**WHAT YOU WILL DO**.
Please give the data again from the line with "Tap the faded" up to and including the line with "Task: Activate Reset Tables to confirm reset", substituting "dimmed" for "faded" and leaving everything else unchanged.

**INPUT FOR THIS TASK**.
"""

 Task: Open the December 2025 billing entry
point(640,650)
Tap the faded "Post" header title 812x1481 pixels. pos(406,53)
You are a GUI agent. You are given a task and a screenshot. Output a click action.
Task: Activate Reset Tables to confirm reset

"""
"""

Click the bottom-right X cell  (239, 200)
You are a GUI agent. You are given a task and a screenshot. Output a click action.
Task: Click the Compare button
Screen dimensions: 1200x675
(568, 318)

"""
"""

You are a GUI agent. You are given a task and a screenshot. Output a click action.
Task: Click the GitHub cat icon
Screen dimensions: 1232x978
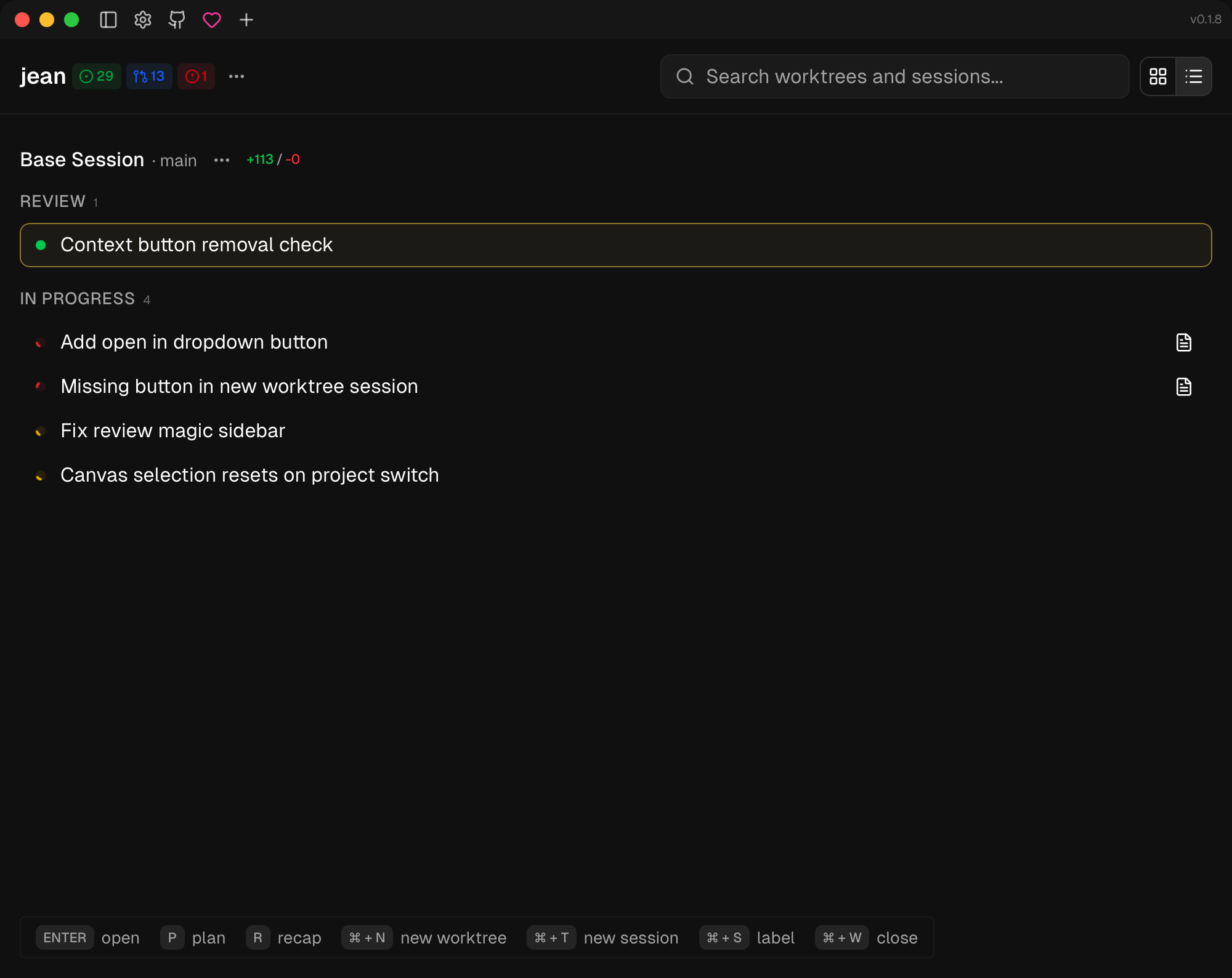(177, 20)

"""

**EXERCISE OUTPUT**.
Tap the dimmed "Post" header title 812x1481 pixels. pos(406,53)
You are a GUI agent. You are given a task and a screenshot. Output a click action.
Task: Activate Reset Tables to confirm reset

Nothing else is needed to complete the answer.